• _Source passage_:
Pineapple coconut cupcakesI had some extra gluten-free vanilla cake mix and coconut from Bob’s Red Mill, so I doctored up these yummy cupcakes for the bake sale. One guy bought one, ate it, and then came back to say, “That was like a pineapple party in my mouth!”

Suitable for:
vegan, gluten-free, reduced-sugar diets

Not for:
low-sodium or migraine diets

Pineapple Coconut cupcakes

Pineapple-coconut cupcakes

Gluten-free vanilla cake mix all dressed up to party.
4 from 1 vote
Prep Time 20 mins
Cook Time 25 mins
Total Time 45 mins
Course Dinner, Lunch
Cuisine American
Servings 12 cupcakes


  • 3 tbsp flax seeds (ground) plus 6 tbsp filtered water, or 3 eggs
  • 1/2 cup water (filtered or spring) (or amount package directs)
  • 1 package vanilla cake mix (gluten-free)
  • 1/2 cup pineapple chopped
  • 1/2 cup coconut (flakes, unsweetened) divided
  • 1/2 cup coconut cream melted
  • 1/4 cup pineapple juice
  • 12 pieces pineapple chunks


  • Preheat the oven to 325F. Line 12 muffin cups with liners and spray with cooking spray.
  • Drain the canned pineapple chunks, then chop up enough pieces to make 1/2 cup. (Use water-packed pineapple or fresh pineapple chunks.)

• _Raw data_:

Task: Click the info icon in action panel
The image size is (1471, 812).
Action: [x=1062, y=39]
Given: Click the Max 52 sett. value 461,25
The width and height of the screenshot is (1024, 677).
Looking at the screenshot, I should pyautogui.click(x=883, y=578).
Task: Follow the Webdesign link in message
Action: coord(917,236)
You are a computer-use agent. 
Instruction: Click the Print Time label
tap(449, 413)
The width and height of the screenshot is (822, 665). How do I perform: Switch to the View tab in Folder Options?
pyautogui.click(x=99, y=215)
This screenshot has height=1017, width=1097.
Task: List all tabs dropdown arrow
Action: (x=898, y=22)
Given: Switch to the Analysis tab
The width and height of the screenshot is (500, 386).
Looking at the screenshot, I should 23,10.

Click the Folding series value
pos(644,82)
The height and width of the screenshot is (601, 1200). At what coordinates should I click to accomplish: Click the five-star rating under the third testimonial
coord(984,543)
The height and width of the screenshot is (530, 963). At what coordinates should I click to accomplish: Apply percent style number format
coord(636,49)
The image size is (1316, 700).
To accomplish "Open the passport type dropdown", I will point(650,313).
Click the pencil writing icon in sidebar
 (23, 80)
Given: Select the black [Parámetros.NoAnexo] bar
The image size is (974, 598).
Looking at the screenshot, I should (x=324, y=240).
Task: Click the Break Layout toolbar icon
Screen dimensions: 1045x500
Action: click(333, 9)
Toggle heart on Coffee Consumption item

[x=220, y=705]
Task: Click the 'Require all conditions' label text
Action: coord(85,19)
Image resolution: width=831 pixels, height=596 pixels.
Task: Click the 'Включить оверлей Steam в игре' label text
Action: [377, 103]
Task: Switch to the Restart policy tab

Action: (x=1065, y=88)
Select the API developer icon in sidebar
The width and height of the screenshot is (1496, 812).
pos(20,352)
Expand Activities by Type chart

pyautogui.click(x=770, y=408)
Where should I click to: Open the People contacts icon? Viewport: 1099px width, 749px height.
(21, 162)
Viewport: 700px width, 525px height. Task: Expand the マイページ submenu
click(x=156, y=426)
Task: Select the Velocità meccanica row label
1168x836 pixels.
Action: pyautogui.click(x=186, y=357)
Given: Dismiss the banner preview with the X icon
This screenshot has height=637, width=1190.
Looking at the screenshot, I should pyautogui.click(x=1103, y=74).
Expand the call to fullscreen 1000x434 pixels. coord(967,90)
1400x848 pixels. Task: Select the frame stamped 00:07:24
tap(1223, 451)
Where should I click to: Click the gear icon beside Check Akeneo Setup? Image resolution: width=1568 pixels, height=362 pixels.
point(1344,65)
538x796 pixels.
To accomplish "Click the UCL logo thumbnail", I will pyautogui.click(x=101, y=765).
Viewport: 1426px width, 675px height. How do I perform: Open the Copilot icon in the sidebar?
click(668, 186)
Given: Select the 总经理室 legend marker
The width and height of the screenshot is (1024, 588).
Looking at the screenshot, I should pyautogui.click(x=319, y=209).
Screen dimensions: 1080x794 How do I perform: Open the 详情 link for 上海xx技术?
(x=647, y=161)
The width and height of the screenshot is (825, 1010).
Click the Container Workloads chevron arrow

• _Written exercise 1_: At what temperature does the cupcake recipe say to preheat the oven?
• _Written exercise 2_: Write out the cupcake recipe's words from "4 from 1 vote" to "amount package directs)".
• _Written exercise 3_: Give a two-sentence summary of the cupcake recipe.

• _Task response 1_: 325F.

• _Task response 2_:
4 from 1 vote
Prep Time 20 mins
Cook Time 25 mins
Total Time 45 mins
Course Dinner, Lunch
Cuisine American
Servings 12 cupcakes


  • 3 tbsp flax seeds (ground) plus 6 tbsp filtered water, or 3 eggs
  • 1/2 cup water (filtered or spring) (or amount package directs)

• _Task response 3_: The recipe makes 12 pineapple-coconut cupcakes by dressing up a gluten-free vanilla cake mix with chopped pineapple, coconut flakes, coconut cream, and pineapple juice, and takes 45 minutes in total. It is suitable for vegan, gluten-free, and reduced-sugar diets but not for low-sodium or migraine diets.